Date of Award
Master of Arts (MA)
Special Education and Communication Disorders
Much of the research on age-related differences in the ability to inhibit irrelevant information in a given task has been on the study of younger and older adults. Only a minimal amount of research has focused on the developmental differences in children and young adults. Accordingly, the purpose of this paper is to examine whether age-related differences exist between children and young adults in processes consistent with inhibition.
Third-, sixth-grade children, and college undergraduates listened to twenty-four garden path passages containing either expected or unexpected, but acceptable, conclusions. The twenty-four passages were divided into four subsets, with each subset containing six passages. Each of the six passages within a given subset consisted of a judgment task that contained either ten or fourteen words, as appropriate for a mid-point or an end-point testing of a passage. Participants were instructed to decide (yes or no) whether each test word was consistent with his or her understanding of the passage. Finally, each subset of six passages ended with the testing of the inference questions that corresponded to passages contained in that subset.

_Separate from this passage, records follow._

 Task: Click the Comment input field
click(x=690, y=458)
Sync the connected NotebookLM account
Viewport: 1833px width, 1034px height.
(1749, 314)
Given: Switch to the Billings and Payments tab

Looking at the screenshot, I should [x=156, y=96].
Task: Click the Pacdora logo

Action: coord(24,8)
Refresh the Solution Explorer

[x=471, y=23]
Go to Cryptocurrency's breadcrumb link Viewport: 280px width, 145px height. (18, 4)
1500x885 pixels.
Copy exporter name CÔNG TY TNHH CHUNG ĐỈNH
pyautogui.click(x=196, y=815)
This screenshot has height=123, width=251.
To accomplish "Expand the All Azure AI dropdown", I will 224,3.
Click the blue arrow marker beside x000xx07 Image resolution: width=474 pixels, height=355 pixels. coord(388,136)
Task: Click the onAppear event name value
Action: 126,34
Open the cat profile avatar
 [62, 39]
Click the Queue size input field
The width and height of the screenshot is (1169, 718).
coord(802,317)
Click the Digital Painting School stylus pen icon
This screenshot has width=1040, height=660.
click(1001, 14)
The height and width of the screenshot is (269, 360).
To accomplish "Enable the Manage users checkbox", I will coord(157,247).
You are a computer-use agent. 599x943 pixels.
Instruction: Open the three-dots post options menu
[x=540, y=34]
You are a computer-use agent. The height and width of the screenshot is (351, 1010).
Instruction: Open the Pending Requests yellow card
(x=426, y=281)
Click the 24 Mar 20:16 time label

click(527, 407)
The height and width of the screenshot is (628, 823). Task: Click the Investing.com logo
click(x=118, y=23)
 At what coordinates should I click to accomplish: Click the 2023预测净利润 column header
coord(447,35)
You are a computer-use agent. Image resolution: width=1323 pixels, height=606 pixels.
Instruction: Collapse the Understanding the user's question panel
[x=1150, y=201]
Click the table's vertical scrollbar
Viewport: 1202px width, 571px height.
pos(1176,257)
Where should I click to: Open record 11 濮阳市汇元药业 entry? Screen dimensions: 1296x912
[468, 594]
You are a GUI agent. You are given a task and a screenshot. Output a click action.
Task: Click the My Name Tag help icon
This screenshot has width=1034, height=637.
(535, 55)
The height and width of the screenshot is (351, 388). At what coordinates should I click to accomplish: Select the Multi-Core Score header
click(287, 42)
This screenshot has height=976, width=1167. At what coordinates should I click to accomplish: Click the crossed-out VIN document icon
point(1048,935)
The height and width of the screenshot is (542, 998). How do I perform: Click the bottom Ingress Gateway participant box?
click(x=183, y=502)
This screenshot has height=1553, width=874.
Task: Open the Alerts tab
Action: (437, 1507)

Analyses revealed both groups of children to be less efficient than college students in the use of those attentional processes consistent with the inhibitory processes of selective attention that restrict access to and limit the maintenance of task-irrelevant information in working memory. Although children and adults showed equally strong tendencies to accept a target inference at the middle-test and end-test position, both groups of children were more likely than young adults to accept a competing, alternate interpretation of unexpected passages. The data reviewed here suggests developmental differences between children and young adults exist in the use of those processes required of inhibition that control the contents of working memory.
Katz, Gerilyn A., "The availability of inferences in children and young adults" (1997). Student Work. 68.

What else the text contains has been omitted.